Die Leistungsfähigkeit der künstlichen Muskelfasern stellt die seines natürliche Vorbildes offenbar weit in den Schatten. Die Polymer-Muskeln können hundert Mal mehr Gewicht heben beziehungsweise mechanische Kraft leisten als ihre menschliche Pendants gleicher Länge und Gewicht, berichten die Forscher. Natürliche Muskelfasern können sich auch nur um 20 Prozent ihrer Länge zusammenziehen, bei den verdrillten Polymer-Fasern sind es hingegen 50 Prozent. Ein Faserbündel, das nur etwa das Zehnfache des Durchmessers eines menschlichen Haares besitzt, kann bereits rund acht Kilogramm hochheben, berichten die Wissenschaftler. Kombiniert man etwa hundert künstliche Muskelfasern, kann der entstandene Polymer-Muskel rund 0,8 Tonnen hieven. Und auch in puncto Ausdauer ist das System offenbar extrem leistungsstark: Selbst bei hoher Belastung können sich die künstlichen Muskeln millionenfach hintereinander zusammenziehen und wieder entspannen, zeigen Experimente.

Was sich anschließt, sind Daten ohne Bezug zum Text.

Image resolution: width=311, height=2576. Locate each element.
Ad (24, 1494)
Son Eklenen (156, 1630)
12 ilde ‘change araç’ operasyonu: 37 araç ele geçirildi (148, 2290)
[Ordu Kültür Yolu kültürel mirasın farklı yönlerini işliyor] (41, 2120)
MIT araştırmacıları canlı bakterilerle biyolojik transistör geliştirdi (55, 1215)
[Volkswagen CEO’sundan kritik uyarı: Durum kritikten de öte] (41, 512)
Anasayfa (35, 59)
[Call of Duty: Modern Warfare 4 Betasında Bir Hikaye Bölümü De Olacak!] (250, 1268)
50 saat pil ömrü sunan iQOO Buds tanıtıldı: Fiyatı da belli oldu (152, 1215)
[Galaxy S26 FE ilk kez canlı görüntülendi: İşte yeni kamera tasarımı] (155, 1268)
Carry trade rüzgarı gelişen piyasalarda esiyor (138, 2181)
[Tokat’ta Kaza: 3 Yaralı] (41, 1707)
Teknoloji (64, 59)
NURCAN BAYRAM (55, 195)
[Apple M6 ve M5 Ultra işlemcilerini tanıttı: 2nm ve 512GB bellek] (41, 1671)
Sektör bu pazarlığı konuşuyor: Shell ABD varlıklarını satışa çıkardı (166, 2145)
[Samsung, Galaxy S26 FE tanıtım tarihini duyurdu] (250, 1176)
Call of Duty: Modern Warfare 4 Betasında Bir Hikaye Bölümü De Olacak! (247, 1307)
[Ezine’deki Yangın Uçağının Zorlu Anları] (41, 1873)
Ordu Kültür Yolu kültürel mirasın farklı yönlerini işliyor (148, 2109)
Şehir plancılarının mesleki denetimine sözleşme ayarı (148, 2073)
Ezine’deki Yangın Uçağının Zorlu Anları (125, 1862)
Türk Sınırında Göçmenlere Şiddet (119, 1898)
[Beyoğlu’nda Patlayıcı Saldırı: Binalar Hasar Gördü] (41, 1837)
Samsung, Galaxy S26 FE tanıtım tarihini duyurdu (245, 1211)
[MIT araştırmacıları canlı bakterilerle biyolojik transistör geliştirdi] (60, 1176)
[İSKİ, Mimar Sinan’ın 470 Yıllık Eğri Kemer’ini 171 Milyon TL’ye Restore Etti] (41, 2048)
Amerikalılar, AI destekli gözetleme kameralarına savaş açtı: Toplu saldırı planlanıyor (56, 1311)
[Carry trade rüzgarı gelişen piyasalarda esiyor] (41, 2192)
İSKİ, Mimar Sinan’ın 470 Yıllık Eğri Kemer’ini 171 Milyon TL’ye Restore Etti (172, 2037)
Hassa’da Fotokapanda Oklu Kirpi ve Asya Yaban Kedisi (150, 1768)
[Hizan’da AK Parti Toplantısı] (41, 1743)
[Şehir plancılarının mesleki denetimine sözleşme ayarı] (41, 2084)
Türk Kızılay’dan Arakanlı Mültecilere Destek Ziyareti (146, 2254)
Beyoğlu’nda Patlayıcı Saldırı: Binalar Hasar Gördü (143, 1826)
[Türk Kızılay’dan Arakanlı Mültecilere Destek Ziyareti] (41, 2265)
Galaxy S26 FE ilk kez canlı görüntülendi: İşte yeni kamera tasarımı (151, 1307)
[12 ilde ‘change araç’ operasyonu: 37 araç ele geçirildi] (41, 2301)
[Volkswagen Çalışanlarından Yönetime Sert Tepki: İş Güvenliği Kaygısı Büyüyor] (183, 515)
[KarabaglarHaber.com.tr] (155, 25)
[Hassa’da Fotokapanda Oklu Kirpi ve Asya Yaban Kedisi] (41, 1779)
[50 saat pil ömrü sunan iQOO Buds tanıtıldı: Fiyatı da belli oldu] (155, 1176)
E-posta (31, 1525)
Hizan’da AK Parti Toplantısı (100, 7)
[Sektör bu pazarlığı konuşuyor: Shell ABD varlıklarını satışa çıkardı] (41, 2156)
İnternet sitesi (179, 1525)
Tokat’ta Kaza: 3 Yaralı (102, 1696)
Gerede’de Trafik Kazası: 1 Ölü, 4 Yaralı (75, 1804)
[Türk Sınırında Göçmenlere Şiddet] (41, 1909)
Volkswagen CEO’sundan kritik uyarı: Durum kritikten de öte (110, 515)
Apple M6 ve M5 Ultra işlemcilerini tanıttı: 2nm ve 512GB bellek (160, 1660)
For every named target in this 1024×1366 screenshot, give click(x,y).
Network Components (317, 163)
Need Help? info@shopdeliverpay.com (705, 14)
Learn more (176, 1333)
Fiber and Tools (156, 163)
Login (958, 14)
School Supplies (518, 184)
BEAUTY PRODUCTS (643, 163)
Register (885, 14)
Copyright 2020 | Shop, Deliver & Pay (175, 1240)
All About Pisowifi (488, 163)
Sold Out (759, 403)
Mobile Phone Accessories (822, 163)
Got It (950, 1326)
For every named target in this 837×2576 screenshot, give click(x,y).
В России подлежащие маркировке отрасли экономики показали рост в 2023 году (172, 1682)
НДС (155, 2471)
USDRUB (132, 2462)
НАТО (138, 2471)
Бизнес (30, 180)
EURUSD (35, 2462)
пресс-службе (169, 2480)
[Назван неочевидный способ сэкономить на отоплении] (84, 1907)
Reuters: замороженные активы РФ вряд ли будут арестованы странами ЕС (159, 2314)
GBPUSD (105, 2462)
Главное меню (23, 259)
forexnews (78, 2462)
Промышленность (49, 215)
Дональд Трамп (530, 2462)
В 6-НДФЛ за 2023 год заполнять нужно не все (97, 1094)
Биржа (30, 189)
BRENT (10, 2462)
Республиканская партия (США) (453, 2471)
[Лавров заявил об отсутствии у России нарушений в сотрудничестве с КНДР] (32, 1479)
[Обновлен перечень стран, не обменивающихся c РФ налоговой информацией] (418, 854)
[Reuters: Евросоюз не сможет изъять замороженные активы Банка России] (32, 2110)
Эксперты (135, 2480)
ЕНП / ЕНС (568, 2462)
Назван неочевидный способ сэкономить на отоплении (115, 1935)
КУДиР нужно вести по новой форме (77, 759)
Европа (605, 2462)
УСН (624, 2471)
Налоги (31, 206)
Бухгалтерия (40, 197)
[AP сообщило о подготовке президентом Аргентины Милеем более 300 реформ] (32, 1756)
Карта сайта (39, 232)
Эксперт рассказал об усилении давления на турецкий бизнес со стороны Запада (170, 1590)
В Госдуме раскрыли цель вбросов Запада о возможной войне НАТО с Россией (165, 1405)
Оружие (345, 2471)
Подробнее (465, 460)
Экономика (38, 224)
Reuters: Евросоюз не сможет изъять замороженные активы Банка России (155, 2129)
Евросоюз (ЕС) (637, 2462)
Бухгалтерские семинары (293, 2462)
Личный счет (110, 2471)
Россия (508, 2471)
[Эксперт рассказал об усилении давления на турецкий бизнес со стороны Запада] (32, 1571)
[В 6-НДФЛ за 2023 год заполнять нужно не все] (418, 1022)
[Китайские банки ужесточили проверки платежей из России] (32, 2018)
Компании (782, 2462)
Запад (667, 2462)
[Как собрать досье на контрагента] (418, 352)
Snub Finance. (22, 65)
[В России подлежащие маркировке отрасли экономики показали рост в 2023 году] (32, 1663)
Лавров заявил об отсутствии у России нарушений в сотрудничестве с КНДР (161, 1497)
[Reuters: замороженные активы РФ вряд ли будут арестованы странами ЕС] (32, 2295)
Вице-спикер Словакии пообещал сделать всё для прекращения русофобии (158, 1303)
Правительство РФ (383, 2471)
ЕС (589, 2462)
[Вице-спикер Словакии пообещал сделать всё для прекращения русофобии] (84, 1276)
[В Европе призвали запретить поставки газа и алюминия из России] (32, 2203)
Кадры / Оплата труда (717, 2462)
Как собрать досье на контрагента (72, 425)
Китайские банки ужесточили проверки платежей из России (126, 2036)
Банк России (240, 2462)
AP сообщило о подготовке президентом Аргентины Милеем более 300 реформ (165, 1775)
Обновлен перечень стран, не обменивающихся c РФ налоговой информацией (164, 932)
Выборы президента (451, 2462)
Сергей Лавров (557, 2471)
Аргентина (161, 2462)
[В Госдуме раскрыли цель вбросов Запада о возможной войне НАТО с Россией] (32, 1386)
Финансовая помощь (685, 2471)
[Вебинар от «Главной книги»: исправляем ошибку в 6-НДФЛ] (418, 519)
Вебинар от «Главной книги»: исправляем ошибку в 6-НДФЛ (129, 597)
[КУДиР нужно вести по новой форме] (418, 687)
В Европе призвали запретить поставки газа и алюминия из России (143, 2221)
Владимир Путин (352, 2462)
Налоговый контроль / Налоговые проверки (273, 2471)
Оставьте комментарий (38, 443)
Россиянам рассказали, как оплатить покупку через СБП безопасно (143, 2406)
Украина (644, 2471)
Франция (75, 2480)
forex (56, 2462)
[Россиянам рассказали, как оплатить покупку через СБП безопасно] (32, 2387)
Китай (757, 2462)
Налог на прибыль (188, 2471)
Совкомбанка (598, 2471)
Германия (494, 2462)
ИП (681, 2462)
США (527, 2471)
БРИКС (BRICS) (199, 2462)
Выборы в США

Roboter, Prothesen… und Super-Klamotten
Das System könnte bei einem breiten Spektrum von technischen Anwendungen zum Einsatz kommen, sagen die Forscher. Größe und Gewicht von Motoren und hydraulischen Systemen limitieren bisher beispielsweise die Weiterentwicklung von technischen Anwendungen wie Robotern und Prothesen. Ein künstliches Muskelsystem aus Polymer-Fasern könnte hier die ideale Alternative bieten. Es könnte Feinmotorik und Leistungskraft ermöglichen, wie sie derzeitige Systeme noch nicht leisten können.
Auch ganz alltägliche Anwendungsmöglichkeiten zeichnen sich bereits ab. Die Forscher haben das Potenzial des System als selbstständiger Fensteröffner schon dokumentiert: Die künstliche Muskelkraft kann abhängig von der Raumtemperatur Lüftungsklappen bedienen, ohne dass dafür Elektronik oder Steuerungstechnik nötig wäre. Auch eine weitere spannende Anwendungsmöglichkeit haben Haines und seine Kollegen bereits erfolgreich getestet: den Einsatz des Systems in futuristischen Textilien. Sie haben Stoffe mit den Polymer-Muskeln entwickelt, deren Poren sich abhängig von der Temperatur öffnen und schließen. Wir können also gespannt sein, was sich aus dem neuen Konzept zukünftig alles entwickeln wird.